## [EXERCICE PROPOSÉ 1]
Citez fidèlement le texte sur le pape et le commandeur des croyants, de « Un pape et un » jusqu'à « femmes… si, si. ».
## [EXERCICE PROPOSÉ 2]
Dans le texte sur le pape et le commandeur des croyants, condensez le paragraphe commençant par « Pendant que Jean-Paul se promène » en deux phrases qui en gardent les faits essentiels.
## [EXERCICE PROPOSÉ 3]
Poursuivez le texte sur le pape et le commandeur des croyants à partir de sa dernière phrase.

## [TEXTE EXTRAIT]
^^^^

Un pape et un commandeur des croyants nous
protègent
Pendant que Jean-Paul se promène en
« Terre sainte » (c’est comme ça qu’on appelle les territoires
abreuvés de sang d’impies), Mohammed Vl vient faire un petit tour
à Paris pour draguer la communauté européenne. Ces
deux grands-z-hommes, l’infaillible pape des chrétiens et le glorieux
commandeur des croyants (récemment élevé au rang médiatique
de « bon roi des pauvres ») sont les actuels défenseurs
des droits des femmes… si, si.

^^^^

## [EXTRAIT SOURCE]
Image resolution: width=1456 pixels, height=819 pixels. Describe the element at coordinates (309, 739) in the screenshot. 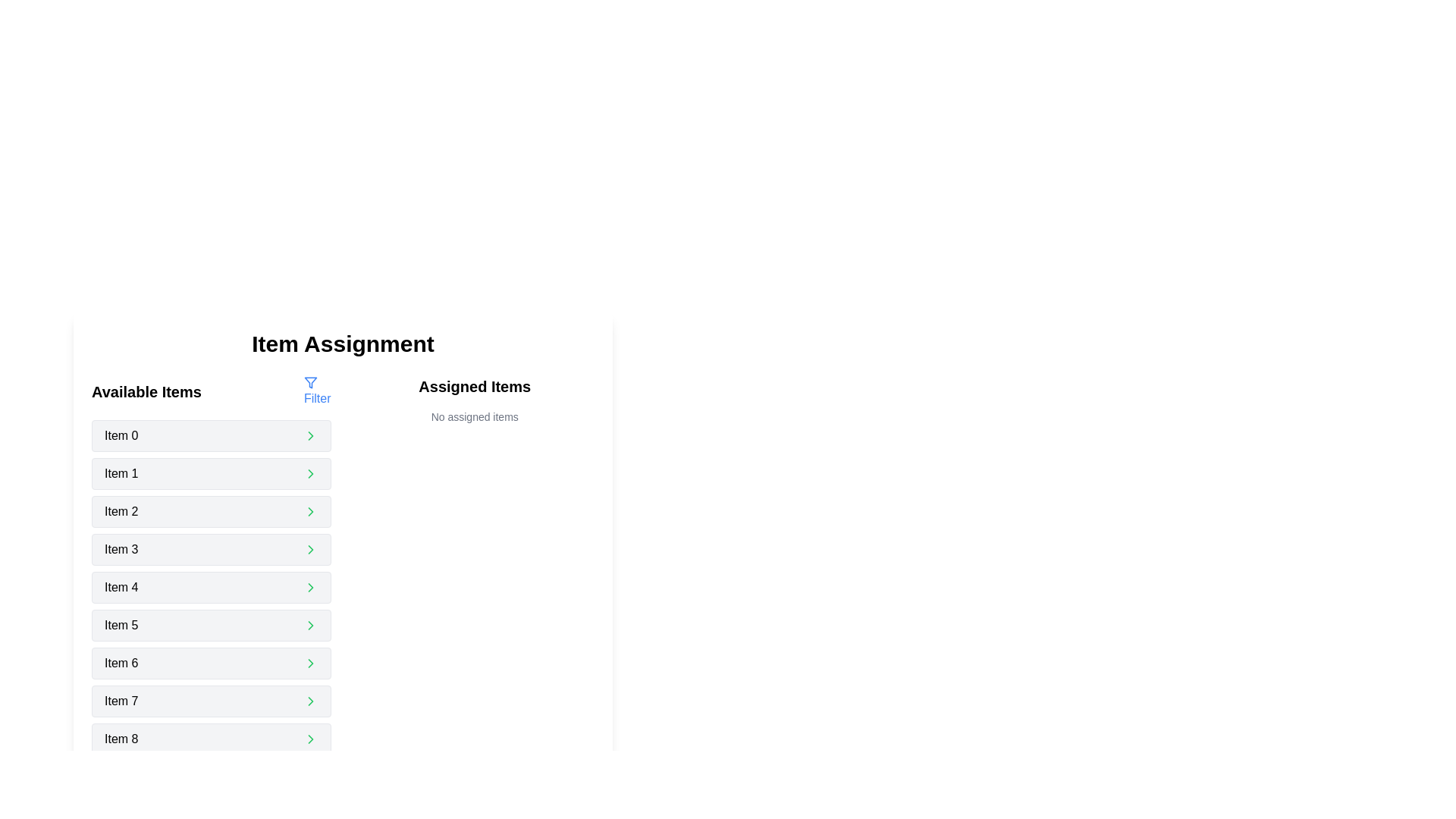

^^^^

## [RÉSULTAT OBTENU 1]
Un pape et un commandeur des croyants nous
protègent
Pendant que Jean-Paul se promène en
« Terre sainte » (c’est comme ça qu’on appelle les territoires
abreuvés de sang d’impies), Mohammed Vl vient faire un petit tour
à Paris pour draguer la communauté européenne. Ces
deux grands-z-hommes, l’infaillible pape des chrétiens et le glorieux
commandeur des croyants (récemment élevé au rang médiatique
de « bon roi des pauvres ») sont les actuels défenseurs
des droits des femmes… si, si.

## [RÉSULTAT OBTENU 2]
Tandis que le pape Jean-Paul parcourt la « Terre sainte », le commandeur des croyants Mohammed se rend à Paris pour séduire la communauté européenne. Le texte présente ironiquement ces deux hommes, le pape infaillible et le commandeur récemment surnommé « bon roi des pauvres », comme les défenseurs actuels des droits des femmes.

## [RÉSULTAT OBTENU 3]
Le premier a récemment demandé
pardon, pour les fautes de l’Église, en particulier envers les femmes…
ça va faire plaisir aux cendres des sorcières… Le second
a plusieurs fois rappelé les injustices dont sont victimes les femmes
marocaines et poussé le gouvernement à envisager des réformes,
notamment de la « mudawana » (code du statut personnel). Merci
ta majesté, t’es bien aimable. Bien que nous ayons parlé
à plusieurs reprises du caractère profondément «
libéral » (version Madelin, pas version liberté, faut-il
le préciser) de l’actuel gouvernement marocain ; il nous faut encore
noter que les déclarations du roi sont dix fois plus révolutionnaires
que les discours de ces socialistes qui cachent mal leur absolue indifférence
sur le sujet… mais bon, puisqu’apparemment le roi trouve ça plus
propre de s’en préoccuper, ils suivent.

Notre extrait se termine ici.